• WHAT THE TASK ASKS
Would you reproduce, word for word, only the lines from the one with "You are a computer-use agent. The" to the end of the listing below?

• INPUT RECORDS
-- Opening Marker --
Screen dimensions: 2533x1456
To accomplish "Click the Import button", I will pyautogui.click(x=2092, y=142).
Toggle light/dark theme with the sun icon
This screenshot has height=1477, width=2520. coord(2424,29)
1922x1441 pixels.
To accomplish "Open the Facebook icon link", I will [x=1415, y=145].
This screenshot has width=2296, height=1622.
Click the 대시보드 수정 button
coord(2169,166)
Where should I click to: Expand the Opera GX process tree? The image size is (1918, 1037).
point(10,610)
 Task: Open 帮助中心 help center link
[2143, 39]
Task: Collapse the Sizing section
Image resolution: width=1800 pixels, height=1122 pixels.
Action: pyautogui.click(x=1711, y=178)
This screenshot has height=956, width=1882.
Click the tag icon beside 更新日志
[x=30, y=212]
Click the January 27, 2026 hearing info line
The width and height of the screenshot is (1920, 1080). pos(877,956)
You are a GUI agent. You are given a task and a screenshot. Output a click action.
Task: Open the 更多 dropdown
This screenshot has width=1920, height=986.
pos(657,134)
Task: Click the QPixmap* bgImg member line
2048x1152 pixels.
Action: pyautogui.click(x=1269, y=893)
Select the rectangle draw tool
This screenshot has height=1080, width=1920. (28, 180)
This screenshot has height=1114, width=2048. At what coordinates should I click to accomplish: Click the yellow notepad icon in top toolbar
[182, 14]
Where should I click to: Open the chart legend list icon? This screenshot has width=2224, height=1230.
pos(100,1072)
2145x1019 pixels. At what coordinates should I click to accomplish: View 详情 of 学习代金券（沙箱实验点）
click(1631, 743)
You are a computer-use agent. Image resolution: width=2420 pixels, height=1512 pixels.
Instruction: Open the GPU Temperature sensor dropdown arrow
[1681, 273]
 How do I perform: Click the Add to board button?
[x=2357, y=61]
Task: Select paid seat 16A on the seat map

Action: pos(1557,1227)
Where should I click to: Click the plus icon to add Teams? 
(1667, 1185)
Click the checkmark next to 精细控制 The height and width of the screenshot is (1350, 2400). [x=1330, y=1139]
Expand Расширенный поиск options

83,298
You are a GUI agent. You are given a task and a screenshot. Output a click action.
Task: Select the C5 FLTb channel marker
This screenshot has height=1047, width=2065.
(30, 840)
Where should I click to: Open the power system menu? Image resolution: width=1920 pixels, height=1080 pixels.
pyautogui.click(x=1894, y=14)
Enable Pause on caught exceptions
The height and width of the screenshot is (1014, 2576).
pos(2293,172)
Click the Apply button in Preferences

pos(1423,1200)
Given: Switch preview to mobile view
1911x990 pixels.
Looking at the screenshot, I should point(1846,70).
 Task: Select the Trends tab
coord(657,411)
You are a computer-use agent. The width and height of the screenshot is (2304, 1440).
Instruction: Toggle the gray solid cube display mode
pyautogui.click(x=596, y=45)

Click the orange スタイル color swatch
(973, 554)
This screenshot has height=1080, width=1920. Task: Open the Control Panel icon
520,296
-- Closing Marker --
• WRITTEN ANSWER
You are a computer-use agent. The width and height of the screenshot is (2304, 1440).
Instruction: Toggle the gray solid cube display mode
pyautogui.click(x=596, y=45)

Click the orange スタイル color swatch
(973, 554)
This screenshot has height=1080, width=1920. Task: Open the Control Panel icon
520,296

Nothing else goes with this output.